Após intenso debate sobre o texto, a Câmara dos Deputados aprovou, na noite desta quarta-feira (4/3), a PEC da Segurança, que endurece a progressão de regime para crimes graves e fortalece a atuação da Polícia Federal contra organizações criminosas. Após a retirada da proposta de redução da maioridade penal, o texto recebeu 461 votos favoráveis.
A PEC também constitucionaliza o Sistema Único de Segurança Pública e prevê maior cooperação entre União e estados. A votação marca uma vitória do governo, que articulou um amplo acordo para a aprovação da proposta.
Os parlamentares endossaram, entre outras medidas, a alteração da Constituição para prever a possibilidade de que autores de crimes graves, como integrantes de facções, sejam impedidos de progredir de regime. O placar final ficou em 461 votos favoráveis e 14 contrários.
Os deputados também ampliaram a segurança jurídica para que a Polícia Federal (PF) possa combater organizações criminosas e milícias que atuam no território nacional, além de garantir maior cooperação entre estados e União no enfrentamento a grupos criminosos.
“A Casa fez prevalecer a autonomia federativa, a autonomia dos estados, que é um grande anseio dos governadores. E aqui eu não estou alimentando conflito entre União e estados. Estou apenas dizendo que, ao invés de termos uma coordenação centralizada em Brasília impondo soluções de cima para baixo a estados e municípios, queremos integração e cooperação”, disse mais cedo o relator, Mendonça Filho (União-PE), ao anunciar o acordo para votação da PEC.
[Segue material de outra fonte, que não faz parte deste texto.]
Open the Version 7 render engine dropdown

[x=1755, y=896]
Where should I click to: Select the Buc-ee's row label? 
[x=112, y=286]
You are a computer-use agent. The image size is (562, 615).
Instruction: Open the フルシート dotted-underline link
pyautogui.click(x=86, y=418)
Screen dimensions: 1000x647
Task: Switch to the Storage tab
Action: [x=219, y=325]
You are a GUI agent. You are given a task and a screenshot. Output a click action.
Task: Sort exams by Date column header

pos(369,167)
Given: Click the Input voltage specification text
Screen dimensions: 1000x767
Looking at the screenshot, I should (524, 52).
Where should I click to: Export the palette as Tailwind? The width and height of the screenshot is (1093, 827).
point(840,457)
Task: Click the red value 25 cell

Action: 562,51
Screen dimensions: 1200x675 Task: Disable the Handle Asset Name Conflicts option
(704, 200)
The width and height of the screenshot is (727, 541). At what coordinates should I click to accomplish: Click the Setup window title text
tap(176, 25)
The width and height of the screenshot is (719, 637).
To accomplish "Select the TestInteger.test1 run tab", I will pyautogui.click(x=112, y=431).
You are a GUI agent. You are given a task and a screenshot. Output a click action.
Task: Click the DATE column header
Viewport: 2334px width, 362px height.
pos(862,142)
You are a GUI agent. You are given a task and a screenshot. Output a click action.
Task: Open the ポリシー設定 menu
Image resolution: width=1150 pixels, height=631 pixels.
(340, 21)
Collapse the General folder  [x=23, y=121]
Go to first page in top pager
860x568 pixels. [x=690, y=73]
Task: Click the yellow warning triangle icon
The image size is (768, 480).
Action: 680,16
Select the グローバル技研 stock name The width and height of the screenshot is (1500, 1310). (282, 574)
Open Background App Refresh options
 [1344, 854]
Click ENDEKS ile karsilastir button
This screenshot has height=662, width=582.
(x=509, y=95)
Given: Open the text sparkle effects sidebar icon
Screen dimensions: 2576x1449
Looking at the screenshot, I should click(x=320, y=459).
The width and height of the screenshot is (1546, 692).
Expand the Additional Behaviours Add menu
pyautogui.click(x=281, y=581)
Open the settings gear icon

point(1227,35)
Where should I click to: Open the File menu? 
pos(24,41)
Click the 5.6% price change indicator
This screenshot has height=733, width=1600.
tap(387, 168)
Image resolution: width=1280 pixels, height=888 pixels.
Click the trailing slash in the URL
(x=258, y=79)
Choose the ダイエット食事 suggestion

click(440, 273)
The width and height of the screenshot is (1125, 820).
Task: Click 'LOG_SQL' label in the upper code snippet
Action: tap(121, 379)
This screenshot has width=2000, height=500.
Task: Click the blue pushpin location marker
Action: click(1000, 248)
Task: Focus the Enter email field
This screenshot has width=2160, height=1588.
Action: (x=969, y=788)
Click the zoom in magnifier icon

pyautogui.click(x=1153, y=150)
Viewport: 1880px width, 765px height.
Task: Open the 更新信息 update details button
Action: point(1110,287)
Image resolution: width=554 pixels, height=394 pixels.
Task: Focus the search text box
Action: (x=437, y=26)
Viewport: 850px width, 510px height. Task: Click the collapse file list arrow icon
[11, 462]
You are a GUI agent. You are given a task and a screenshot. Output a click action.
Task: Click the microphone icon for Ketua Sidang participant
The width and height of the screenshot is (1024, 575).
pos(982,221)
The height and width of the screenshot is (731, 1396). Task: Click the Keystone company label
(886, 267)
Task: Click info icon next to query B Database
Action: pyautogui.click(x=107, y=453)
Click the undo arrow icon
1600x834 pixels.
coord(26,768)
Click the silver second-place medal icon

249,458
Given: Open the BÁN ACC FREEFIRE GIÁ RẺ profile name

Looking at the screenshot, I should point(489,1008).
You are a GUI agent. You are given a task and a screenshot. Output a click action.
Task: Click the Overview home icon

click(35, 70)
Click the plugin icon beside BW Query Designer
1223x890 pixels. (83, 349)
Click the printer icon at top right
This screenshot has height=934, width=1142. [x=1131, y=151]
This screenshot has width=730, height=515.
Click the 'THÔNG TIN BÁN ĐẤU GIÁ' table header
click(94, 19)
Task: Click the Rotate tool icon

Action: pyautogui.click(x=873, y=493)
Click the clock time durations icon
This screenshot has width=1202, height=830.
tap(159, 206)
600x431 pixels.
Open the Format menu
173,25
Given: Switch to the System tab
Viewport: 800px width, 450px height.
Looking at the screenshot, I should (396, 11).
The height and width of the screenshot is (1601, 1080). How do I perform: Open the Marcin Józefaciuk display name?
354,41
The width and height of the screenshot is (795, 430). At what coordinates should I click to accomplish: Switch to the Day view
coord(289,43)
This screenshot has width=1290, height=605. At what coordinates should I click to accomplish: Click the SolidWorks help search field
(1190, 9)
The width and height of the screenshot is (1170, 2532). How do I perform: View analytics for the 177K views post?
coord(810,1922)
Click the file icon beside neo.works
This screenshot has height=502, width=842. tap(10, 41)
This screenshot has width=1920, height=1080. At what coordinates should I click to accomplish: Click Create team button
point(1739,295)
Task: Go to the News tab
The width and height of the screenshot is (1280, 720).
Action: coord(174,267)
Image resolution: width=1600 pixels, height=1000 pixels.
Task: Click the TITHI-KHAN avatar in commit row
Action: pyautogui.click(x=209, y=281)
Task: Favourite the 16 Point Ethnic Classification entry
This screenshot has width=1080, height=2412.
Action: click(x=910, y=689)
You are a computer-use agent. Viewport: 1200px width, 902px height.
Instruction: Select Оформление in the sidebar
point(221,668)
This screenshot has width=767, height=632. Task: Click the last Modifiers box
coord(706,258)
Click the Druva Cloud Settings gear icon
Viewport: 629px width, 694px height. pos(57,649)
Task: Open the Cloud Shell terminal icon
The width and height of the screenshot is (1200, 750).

A retirada da previsão de referendo para redução da maioridade penal foi vista como uma vitória política e considerada decisiva para evitar a contaminação do debate. Integrantes da base avaliam que, ao final, o texto aprovado ficou mais alinhado à posição defendida pelo governo, o que tornou o resultado positivo para o Palácio do Planalto.
Agora, os deputados ainda precisam votar a PEC em segundo turno antes de o texto seguir para o Senado. Somente após tramitar e ser aprovada na Casa revisora a proposta poderá ser promulgada.